(Items from a dataset):

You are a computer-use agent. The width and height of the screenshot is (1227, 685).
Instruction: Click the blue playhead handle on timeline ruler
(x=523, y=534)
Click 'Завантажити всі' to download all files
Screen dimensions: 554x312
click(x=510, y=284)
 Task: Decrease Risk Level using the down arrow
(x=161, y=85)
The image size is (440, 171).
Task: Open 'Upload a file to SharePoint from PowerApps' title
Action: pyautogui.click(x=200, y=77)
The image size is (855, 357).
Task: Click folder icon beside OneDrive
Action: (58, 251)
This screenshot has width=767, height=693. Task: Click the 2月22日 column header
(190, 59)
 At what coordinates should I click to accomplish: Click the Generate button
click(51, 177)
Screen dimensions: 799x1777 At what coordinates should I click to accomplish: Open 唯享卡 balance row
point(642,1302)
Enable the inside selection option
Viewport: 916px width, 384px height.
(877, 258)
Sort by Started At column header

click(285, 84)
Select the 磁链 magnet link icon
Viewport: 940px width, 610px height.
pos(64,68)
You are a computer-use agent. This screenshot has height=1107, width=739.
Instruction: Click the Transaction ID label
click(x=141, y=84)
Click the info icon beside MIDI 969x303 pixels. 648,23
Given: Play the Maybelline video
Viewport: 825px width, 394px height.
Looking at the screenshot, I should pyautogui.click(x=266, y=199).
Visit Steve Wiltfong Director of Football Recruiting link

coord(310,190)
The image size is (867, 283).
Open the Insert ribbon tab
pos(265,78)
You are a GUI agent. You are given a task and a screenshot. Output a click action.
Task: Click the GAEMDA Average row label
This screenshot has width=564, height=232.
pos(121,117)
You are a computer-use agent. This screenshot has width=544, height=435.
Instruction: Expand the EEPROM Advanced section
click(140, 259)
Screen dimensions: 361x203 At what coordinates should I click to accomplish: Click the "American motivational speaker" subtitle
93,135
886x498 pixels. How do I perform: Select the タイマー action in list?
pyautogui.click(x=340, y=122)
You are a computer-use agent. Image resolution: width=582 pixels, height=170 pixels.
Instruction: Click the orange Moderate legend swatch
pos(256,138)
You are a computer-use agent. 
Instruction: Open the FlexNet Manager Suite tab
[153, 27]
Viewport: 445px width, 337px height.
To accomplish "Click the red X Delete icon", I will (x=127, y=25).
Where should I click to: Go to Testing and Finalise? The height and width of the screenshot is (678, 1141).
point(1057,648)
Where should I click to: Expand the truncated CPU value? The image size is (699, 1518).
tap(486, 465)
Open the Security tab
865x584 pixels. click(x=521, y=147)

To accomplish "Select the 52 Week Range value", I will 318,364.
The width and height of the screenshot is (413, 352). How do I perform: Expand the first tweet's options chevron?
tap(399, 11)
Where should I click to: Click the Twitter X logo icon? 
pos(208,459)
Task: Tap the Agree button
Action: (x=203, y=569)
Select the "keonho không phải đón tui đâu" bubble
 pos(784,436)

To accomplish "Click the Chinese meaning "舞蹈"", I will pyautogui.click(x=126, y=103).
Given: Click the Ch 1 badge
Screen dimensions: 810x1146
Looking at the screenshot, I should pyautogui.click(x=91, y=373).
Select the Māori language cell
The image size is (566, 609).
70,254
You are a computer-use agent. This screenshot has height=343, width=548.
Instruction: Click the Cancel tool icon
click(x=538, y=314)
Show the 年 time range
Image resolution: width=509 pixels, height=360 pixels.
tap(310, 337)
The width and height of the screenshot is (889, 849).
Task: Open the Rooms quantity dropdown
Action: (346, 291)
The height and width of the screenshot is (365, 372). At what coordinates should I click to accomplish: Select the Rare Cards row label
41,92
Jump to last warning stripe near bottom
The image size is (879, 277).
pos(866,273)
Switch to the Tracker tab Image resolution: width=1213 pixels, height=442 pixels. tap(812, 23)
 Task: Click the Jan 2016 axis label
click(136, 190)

(THE TASK):
Going through the entries above, tally each line that has the word "will". Answer with the number only.

(WRITTEN RESPONSE):
3